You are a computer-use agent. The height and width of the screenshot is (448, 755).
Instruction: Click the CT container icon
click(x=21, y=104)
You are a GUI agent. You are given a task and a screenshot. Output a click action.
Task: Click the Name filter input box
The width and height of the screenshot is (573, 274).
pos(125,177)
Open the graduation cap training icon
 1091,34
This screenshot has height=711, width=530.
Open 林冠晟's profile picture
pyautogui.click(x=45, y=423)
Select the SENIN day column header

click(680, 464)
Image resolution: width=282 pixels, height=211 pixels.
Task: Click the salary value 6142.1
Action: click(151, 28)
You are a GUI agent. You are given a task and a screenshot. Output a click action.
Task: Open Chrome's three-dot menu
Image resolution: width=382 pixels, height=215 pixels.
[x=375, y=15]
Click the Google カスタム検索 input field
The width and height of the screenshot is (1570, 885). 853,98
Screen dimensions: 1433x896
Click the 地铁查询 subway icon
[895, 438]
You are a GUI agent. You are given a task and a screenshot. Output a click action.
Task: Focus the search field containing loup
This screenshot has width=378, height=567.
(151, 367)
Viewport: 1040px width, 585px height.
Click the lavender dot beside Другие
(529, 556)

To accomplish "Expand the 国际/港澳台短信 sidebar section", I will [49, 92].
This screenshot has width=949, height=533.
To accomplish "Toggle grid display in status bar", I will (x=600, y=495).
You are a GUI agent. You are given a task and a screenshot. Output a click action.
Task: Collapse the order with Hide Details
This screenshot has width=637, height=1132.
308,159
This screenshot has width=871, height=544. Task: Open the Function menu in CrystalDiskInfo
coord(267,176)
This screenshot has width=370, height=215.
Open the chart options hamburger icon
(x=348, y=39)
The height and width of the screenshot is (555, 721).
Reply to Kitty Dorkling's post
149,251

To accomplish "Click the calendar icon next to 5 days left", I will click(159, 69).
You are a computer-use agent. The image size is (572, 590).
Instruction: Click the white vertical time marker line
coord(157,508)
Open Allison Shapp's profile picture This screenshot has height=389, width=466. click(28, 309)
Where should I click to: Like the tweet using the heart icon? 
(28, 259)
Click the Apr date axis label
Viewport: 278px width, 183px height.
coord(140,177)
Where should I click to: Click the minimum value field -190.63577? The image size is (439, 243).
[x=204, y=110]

= = = = =

▶ Problem details
Transcribe all of the lines above exactly as they appear.

▶ The answer
You are a computer-use agent. The height and width of the screenshot is (448, 755).
Instruction: Click the CT container icon
click(x=21, y=104)
You are a GUI agent. You are given a task and a screenshot. Output a click action.
Task: Click the Name filter input box
The width and height of the screenshot is (573, 274).
pos(125,177)
Open the graduation cap training icon
 1091,34
This screenshot has height=711, width=530.
Open 林冠晟's profile picture
pyautogui.click(x=45, y=423)
Select the SENIN day column header

click(680, 464)
Image resolution: width=282 pixels, height=211 pixels.
Task: Click the salary value 6142.1
Action: click(151, 28)
You are a GUI agent. You are given a task and a screenshot. Output a click action.
Task: Open Chrome's three-dot menu
Image resolution: width=382 pixels, height=215 pixels.
[x=375, y=15]
Click the Google カスタム検索 input field
The width and height of the screenshot is (1570, 885). 853,98
Screen dimensions: 1433x896
Click the 地铁查询 subway icon
[895, 438]
You are a GUI agent. You are given a task and a screenshot. Output a click action.
Task: Focus the search field containing loup
This screenshot has width=378, height=567.
(151, 367)
Viewport: 1040px width, 585px height.
Click the lavender dot beside Другие
(529, 556)

To accomplish "Expand the 国际/港澳台短信 sidebar section", I will [49, 92].
This screenshot has width=949, height=533.
To accomplish "Toggle grid display in status bar", I will (x=600, y=495).
You are a GUI agent. You are given a task and a screenshot. Output a click action.
Task: Collapse the order with Hide Details
This screenshot has width=637, height=1132.
308,159
This screenshot has width=871, height=544. Task: Open the Function menu in CrystalDiskInfo
coord(267,176)
This screenshot has width=370, height=215.
Open the chart options hamburger icon
(x=348, y=39)
The height and width of the screenshot is (555, 721).
Reply to Kitty Dorkling's post
149,251

To accomplish "Click the calendar icon next to 5 days left", I will click(159, 69).
You are a computer-use agent. The image size is (572, 590).
Instruction: Click the white vertical time marker line
coord(157,508)
Open Allison Shapp's profile picture This screenshot has height=389, width=466. click(28, 309)
Where should I click to: Like the tweet using the heart icon? 
(28, 259)
Click the Apr date axis label
Viewport: 278px width, 183px height.
coord(140,177)
Where should I click to: Click the minimum value field -190.63577? The image size is (439, 243).
[x=204, y=110]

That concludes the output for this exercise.